→ **Activity**:
Lines in the listing below that contain the string "computer" are to be found and copied.

→ **Material for this task**:

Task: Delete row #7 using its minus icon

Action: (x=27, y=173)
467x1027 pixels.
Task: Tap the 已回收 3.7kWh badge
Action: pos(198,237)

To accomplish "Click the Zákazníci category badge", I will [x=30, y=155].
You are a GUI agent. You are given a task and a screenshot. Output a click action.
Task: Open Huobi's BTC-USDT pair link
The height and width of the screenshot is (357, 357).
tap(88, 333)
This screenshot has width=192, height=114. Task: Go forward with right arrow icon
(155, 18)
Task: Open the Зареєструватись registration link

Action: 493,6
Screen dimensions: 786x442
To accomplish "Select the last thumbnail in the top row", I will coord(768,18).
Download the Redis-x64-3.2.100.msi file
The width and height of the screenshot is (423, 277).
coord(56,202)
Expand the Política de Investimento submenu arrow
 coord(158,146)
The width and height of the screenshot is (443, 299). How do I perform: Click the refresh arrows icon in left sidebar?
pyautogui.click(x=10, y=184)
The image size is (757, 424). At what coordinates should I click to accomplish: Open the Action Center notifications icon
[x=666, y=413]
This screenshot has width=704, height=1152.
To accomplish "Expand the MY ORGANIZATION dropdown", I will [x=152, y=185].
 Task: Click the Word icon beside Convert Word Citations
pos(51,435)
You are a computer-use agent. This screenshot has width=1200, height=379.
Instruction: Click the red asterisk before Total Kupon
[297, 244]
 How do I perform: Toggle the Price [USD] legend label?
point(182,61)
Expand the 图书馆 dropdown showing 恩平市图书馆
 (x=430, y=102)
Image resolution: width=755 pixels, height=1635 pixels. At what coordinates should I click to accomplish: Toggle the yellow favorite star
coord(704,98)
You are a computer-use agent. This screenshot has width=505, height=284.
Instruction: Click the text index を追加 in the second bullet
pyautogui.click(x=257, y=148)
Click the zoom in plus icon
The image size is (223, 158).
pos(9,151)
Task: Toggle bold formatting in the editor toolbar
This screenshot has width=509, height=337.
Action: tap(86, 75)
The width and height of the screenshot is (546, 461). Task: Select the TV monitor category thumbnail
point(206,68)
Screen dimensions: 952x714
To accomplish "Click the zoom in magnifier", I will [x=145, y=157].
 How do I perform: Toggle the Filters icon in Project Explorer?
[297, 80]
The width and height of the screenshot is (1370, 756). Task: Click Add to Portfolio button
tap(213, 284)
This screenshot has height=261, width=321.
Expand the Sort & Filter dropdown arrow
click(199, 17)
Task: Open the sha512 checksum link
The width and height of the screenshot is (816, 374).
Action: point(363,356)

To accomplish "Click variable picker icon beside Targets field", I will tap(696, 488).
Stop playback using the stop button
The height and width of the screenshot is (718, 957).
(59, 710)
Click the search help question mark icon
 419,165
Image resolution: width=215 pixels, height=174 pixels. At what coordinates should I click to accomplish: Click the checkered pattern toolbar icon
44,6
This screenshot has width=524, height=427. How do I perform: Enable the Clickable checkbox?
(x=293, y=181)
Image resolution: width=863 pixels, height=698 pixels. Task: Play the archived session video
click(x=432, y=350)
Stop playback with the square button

→ **Result**:
You are a computer-use agent. This screenshot has width=1200, height=379.
You are a computer-use agent. This screenshot has width=505, height=284.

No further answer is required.